Bodies that Are Not One. Fat Practices on the Border
Study Group
Bodies that Are Not One. Fat Practices on the Border is a study group which aims to explore radical politics around fatness that have intensified within the context of the Spanish State’s territories, making a series of fat utterances far-reaching and possible.
Across their sessions, the study group stresses the importance of addressing the forms of structural violence which are inherent in the colonial order and inseparable from the disciplining of bodies. Dissident, disproportionate bodies endure structural violence which is normalised and, therefore, the interrupted universal narrative around fatness becomes urgent and can serve as a cutting edge to consider processes of decolonising our bodies and lives. servir como punta de lanza para plantearnos procesos de descolonización de los/nuestros cuerpos y las/nuestras vidas.
From this perspective, the study group seeks a place of knowledge in the body to, from the border — as materiality and not as metaphor — set in motion a series of provocations where different fat practices (artistic, theoretical, political) seek to destabilise that which is imposed upon us as universal and true. The body invoked is neither individual nor self-sufficient.
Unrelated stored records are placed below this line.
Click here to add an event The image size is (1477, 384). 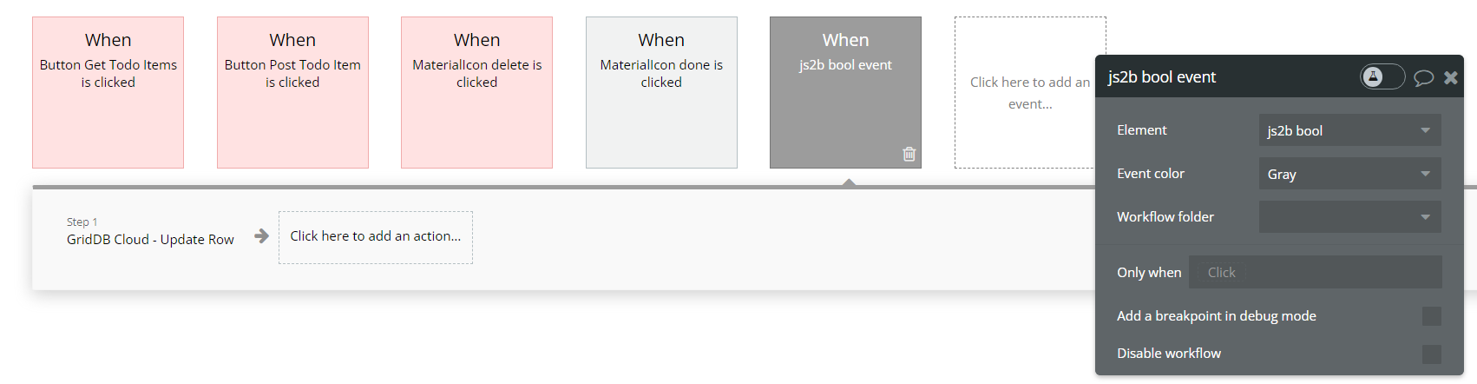pos(1028,92)
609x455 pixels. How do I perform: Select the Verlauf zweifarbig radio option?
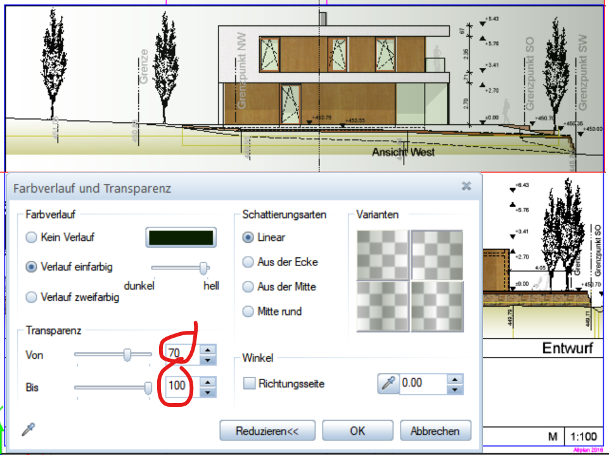pyautogui.click(x=31, y=297)
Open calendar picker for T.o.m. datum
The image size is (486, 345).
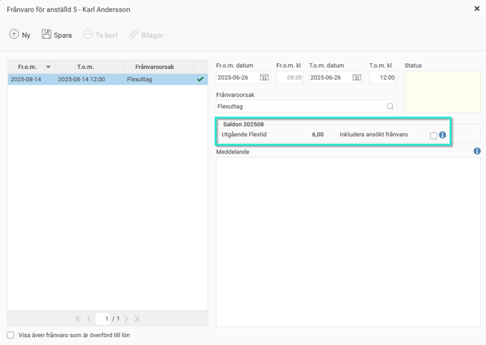point(357,78)
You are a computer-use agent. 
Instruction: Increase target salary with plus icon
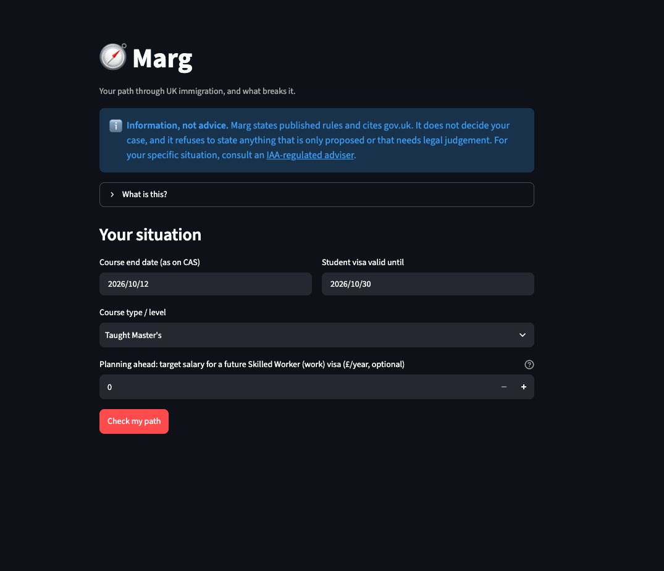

It is a body, incarnate, that flows beyond and is in/with specific territories. autosuficiente; es un cuerpo que desborda, encarnado, y es en/con determinados territorios.
These sessions, designed and coordinated by transfeminist and anti-racist activist researchers Lucrecia Masson Córdoba and Tatiana Romero Reina, feature the participation of Laura Fernández, a researcher, anti-speciesist fat activist and transfeminist dyke; Rioko Fotabon, teacher, creator and afro activist; Gabriela Parada, an activist for animal freedom from a decolonial, fat, bi-lesbian and migrant framework; and La Bala Rodríguez, a multi-format, lesbo-transfeminist artist and fat activist. The sessions will centre on performance exercises and the work of fat artists which, through their writing or performance output, assay leaks from the colonial project. In one way or another, these Fact Practices on the Border tie in with an escape from modern linearity and the humanist account which seeks to define the body as one sole thing. With these Bodies that Are Not One work is developed whereby flesh is slowly set in motion.